-- TEXTE SOURCE --
+++++

Histoire de la paléoanthropologie
La paléoanthropologie est la science qui étudie les fossiles humains ou pré-humains, et l'histoire évolutive de la lignée humaine. Elle est née dans la seconde moitié du XIXe siècle, peu de temps après la préhistoire, qui, en tant que discipline, s'intéresse plutôt aux artéfacts laissés par les hommes préhistoriques, notamment leurs industries lithiques.
L'idée d'évolution des espèces émerge au sein de la science au début du XIXe siècle avec Jean-Baptiste de Lamarck, et s'affirme avec le travail de Charles Darwin, publié en 1859 et 1871, qui suit de peu la découverte en 1856 du premier homme fossile, l'Homme de Néandertal[1].
Avant Darwin
Le premier à comparer les espèces et à établir un classement est Aristote, au IVe siècle av. J.-C. Il en déduit une organisation du vivant tendant à s'élever vers l'homme selon une échelle, la Scala naturæ[1]. Hippocrate dans De natura hominis voit une relation entre l'anatomie et l'influence du milieu[1].
Galien (au IIe siècle) note la ressemblance entre l'anatomie des singes et des hommes[1]. Il incite les médecins à s'entraîner à la dissection sur des singes.
Les cabinets de curiosités qui prolifèrent aux XVIIe et XVIIIe siècles voient naitre les premiers inventaires du vivant et leurs premières classifications dans le but de glorifier l’œuvre du créateur[2].

+++++

-- DONNÉES À EXAMINER --
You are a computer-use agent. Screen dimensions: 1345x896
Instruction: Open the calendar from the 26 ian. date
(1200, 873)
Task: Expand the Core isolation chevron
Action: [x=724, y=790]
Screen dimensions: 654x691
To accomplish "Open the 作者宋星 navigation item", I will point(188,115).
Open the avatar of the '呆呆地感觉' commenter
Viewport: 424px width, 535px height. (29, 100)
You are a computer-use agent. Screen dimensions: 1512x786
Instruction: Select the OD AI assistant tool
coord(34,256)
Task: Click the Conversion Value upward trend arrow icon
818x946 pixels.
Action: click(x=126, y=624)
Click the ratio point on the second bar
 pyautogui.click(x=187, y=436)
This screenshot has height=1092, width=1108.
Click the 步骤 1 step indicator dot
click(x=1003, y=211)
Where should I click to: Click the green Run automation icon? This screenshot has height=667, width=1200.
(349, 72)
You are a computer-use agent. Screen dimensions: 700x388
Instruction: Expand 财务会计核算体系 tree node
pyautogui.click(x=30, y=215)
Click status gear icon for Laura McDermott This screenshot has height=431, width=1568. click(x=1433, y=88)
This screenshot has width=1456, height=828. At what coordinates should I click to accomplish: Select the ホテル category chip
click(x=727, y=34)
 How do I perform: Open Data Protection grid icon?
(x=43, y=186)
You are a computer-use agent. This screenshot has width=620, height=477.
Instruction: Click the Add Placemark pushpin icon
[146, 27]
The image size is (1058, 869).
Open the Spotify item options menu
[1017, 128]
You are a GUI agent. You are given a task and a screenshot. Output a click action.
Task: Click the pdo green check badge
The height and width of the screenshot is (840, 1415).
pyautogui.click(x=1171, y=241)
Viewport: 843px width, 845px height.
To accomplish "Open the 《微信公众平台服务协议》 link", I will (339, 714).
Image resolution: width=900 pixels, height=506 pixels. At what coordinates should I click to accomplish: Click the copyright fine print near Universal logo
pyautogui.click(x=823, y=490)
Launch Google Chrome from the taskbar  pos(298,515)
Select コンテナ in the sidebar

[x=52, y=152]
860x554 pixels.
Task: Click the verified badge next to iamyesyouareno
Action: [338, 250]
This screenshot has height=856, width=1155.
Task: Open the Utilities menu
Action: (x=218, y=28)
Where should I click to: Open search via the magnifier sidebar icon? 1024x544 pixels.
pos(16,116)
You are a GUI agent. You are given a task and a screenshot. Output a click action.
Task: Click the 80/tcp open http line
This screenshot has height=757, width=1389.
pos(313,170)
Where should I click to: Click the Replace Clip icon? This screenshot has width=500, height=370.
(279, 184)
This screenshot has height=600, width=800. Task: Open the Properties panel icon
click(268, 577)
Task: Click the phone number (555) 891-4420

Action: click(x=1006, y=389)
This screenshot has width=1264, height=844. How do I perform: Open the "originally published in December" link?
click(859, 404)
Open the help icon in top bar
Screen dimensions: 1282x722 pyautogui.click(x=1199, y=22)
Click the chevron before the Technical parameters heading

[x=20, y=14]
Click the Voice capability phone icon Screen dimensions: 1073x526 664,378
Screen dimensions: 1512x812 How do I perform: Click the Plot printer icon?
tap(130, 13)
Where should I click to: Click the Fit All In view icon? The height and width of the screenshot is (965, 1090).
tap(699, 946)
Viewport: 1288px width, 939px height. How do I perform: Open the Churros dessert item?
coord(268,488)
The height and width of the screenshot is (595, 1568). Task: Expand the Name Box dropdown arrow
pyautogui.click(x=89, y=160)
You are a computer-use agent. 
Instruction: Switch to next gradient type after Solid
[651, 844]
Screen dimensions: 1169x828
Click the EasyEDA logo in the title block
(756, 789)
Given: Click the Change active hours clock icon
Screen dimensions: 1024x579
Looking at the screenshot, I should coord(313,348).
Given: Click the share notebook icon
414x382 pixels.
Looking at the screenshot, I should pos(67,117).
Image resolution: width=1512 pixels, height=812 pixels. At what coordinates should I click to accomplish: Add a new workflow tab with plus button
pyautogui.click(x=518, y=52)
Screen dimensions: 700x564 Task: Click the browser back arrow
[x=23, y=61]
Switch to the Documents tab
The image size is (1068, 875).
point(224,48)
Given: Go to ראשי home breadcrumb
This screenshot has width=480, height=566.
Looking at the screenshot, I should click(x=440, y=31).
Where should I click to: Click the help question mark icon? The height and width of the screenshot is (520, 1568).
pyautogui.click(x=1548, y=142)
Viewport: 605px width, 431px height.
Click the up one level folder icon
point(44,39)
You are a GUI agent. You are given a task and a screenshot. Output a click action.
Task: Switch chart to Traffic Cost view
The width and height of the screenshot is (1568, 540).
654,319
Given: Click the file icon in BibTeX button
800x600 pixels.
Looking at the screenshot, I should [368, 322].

+++++

-- VOS TÂCHES --
A. Pour chacune des affirmations suivantes, dites si elle s'accorde avec le texte sur la paléoanthropologie. Répondez par oui ou par non et citez mot pour mot les mots du texte qui tranchent.
(i) La paléoanthropologie est née dans la première moitié du XIXe siècle.
(ii) Galien incite les médecins à s'entraîner à la dissection sur des singes.
(iii) Le premier homme fossile, l'Homme de Néandertal, a été découvert en 1856.
B. Recopiez le passage du texte sur la paléoanthropologie qui commence par "Les cabinets de" et se poursuit jusqu'à "l’œuvre du créateur[2].".

-- CORRIGÉS CI-DESSOUS --
A.
(i) Non : « Elle est née dans la seconde moitié du XIXe siècle »
(ii) Oui : « Il incite les médecins à s'entraîner à la dissection sur des singes »
(iii) Oui : « la découverte en 1856 du premier homme fossile, l'Homme de Néandertal »

B.
Les cabinets de curiosités qui prolifèrent aux XVIIe et XVIIIe siècles voient naitre les premiers inventaires du vivant et leurs premières classifications dans le but de glorifier l’œuvre du créateur[2].